#### Problem statement
Reproduce word for word the records from the line containing "Task: Toggle the CLOSED slot in Team 1" through the end of the records, including both the first and last lines.

[Data entries]
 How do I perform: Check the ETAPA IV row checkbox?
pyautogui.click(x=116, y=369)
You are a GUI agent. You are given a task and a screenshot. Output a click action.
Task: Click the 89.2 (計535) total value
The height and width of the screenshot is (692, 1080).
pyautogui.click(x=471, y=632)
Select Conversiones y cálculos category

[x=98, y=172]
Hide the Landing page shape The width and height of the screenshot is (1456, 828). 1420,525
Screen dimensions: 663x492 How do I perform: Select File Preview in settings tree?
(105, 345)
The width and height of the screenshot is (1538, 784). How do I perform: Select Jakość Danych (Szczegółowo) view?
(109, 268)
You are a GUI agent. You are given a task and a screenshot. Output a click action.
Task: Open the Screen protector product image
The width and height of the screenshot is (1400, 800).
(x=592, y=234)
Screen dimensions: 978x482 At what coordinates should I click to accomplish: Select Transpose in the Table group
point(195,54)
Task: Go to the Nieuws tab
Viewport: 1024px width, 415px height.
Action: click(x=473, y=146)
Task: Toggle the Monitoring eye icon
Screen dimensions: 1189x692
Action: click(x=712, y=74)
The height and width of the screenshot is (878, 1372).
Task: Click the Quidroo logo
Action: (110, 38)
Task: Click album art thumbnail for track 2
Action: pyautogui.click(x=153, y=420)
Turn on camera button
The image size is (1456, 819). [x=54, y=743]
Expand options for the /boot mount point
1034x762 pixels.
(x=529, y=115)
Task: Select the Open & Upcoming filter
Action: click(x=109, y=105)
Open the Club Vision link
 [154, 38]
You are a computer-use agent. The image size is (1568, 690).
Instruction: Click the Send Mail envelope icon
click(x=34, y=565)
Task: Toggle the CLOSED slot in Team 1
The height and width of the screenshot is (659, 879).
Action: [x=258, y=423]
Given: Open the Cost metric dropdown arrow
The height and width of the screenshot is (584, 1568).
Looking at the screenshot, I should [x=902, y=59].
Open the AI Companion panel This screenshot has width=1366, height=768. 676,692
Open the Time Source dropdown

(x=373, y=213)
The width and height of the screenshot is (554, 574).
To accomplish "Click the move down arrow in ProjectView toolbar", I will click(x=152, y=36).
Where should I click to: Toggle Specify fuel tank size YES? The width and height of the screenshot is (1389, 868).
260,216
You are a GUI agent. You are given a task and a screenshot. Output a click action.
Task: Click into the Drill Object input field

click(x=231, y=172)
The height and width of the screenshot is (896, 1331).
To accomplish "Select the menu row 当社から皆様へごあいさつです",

#### Solution to this problem
Task: Toggle the CLOSED slot in Team 1
The height and width of the screenshot is (659, 879).
Action: [x=258, y=423]
Given: Open the Cost metric dropdown arrow
The height and width of the screenshot is (584, 1568).
Looking at the screenshot, I should [x=902, y=59].
Open the AI Companion panel This screenshot has width=1366, height=768. 676,692
Open the Time Source dropdown

(x=373, y=213)
The width and height of the screenshot is (554, 574).
To accomplish "Click the move down arrow in ProjectView toolbar", I will click(x=152, y=36).
Where should I click to: Toggle Specify fuel tank size YES? The width and height of the screenshot is (1389, 868).
260,216
You are a GUI agent. You are given a task and a screenshot. Output a click action.
Task: Click into the Drill Object input field

click(x=231, y=172)
The height and width of the screenshot is (896, 1331).
To accomplish "Select the menu row 当社から皆様へごあいさつです",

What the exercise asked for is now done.